Há, sempre houve, outras clivagens relevantes. Uma das mais evidentes é o conservadorismo-liberalismo. Os termos são usados, neste caso, de forma grosseira. Poderíamos dizer, para ser mais rigorosos, que a divisão é torno das liberdades individuais. Mas mesmo aqui há diferenças entre a esquerda e a direita. Não são liberais ou conservadoras pelos mesmos motivos e da mesma maneira. Porque olham para a liberdade e para o individuo de forma diferente, não lhes sendo indiferente as condicionantes sociais e económicas em que essa liberdade individual se exerce. E é por isso que esta dicotomia raramente pode ser mais do que complementar. Quando assim não é, acontecem absurdos como achar que a Iniciativa Liberal pode disputar espaço político com o Bloco de Esquerda. Equívocos que qualquer análise minimamente cuidada dos resultados das últimas eleições, olhando para mesas de voto, destrói. Porque mesmo quando coincidem, as posições da IL e do BE baseiam-se em pressupostos muito diferentes. E os eleitores sabem isso.

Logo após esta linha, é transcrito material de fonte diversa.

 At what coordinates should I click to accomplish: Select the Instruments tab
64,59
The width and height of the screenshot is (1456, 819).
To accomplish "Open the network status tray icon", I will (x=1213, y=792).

Seja como for, o olhar concentrado na dicotomia esquerda-direita é tão (e justificadamente) prevalecente que poucos deram por um facto saído destas eleições: que este é, socorrendo-me da tal definição grosseira, o Parlamento mais liberal nos costumes que já existiu em Portugal. E isso ficou evidente quando o Bloco de Esquerda anunciou que irá reapresentar o seu projeto de lei sobre morte assistida. A eutanásia é um bom tema para o aferir desta clivagem, porque ter o poder sobre a sua própria vida é a primeira e a última de todas as liberdades. Apesar do tema ser muitíssimo complexo, há nele menor interferência de fatores exógenos ao indivíduo e maior clareza nos conceitos do que quando falamos, por exemplo, do aborto. A forma de fazer as coisas pode ser muito difícil – até mais difícil do que na interrupção voluntária da gravidez –, mas o conceito de liberdade individual é relativamente claro.

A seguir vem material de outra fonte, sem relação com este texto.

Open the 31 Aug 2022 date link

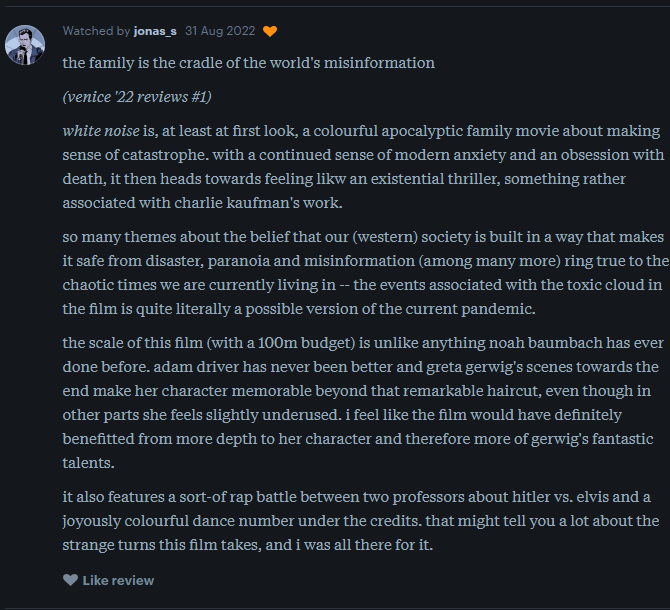219,31
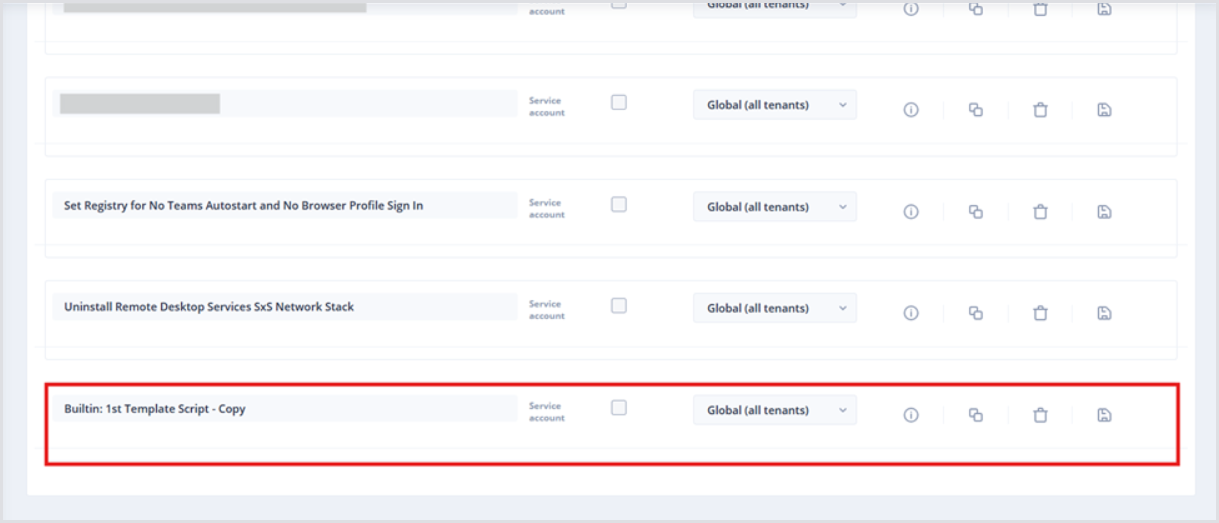Open tenant dropdown for Builtin: 1st Template Script - Copy
The width and height of the screenshot is (1219, 523).
pyautogui.click(x=774, y=410)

Os vários projetos para a regulamentação da eutanásia – todos eles bastante cautelosos – foram chumbados com os votos contra do PSD (tirando seis deputados), CDS e PCP. Do lado oposto estiveram PS, BE, PEV e PAN. O projeto que esteve mais próximo da aprovação foi o do PS (mais por razões políticas do que de conteúdo), e contou com 110 votos a favor, 115 contra e quatro abstenções. O novo Parlamento será tão diferente neste tipo de temas que não só se inverterá esta tendência como isso acontecerá de forma radical: fazendo contas simples, uma diferença de cinco votos contra a eutanásia poderá passar para uma diferença de quarenta a favor da eutanásia. PS, BE, PAN, PEV, Livre e Iniciativa Liberal, que juntos têm 135 deputados, são favoráveis à legalização da eutanásia. PSD, PCP, CDS e Chega!, que serão contra, têm 95. Não conto com os votos trânsfugas do PSD ou do PS, mas recordo que Rui Rio foi uma voz bastante clara em defesa da despenalização, dizendo mesmo, há pouco mais de um ano, que era “um imperativo do Estado”.
Ninguém poderá dizer, desta vez, que o tema não foi discutido na sociedade portuguesa. Começou a ser intensamente discutido no início da legislatura anterior. Foram quatro anos de debate e, nestas eleições, todos conheciam as posições dos vários atores políticos sobre o tema. Perante isto, a eutanásia será seguramente legalizada nesta legislatura. O debate seguinte, pelo menos entre os que defendem este caminho, é como isso se fará. São questões técnicas que envolvem questões éticas. Neste texto, não tratarei nem das razões pelas quais defendo que não devemos confundir o direito à vida com o dever de viver, mesmo quando isso já só representa o prolongar de tortura atroz, nem das várias soluções legislativas possíveis. Esse é o debate que continuaremos a fazer. Apenas sublinho esta mudança no panorama político nacional. Que provavelmente não se ficará pela eutanásia.»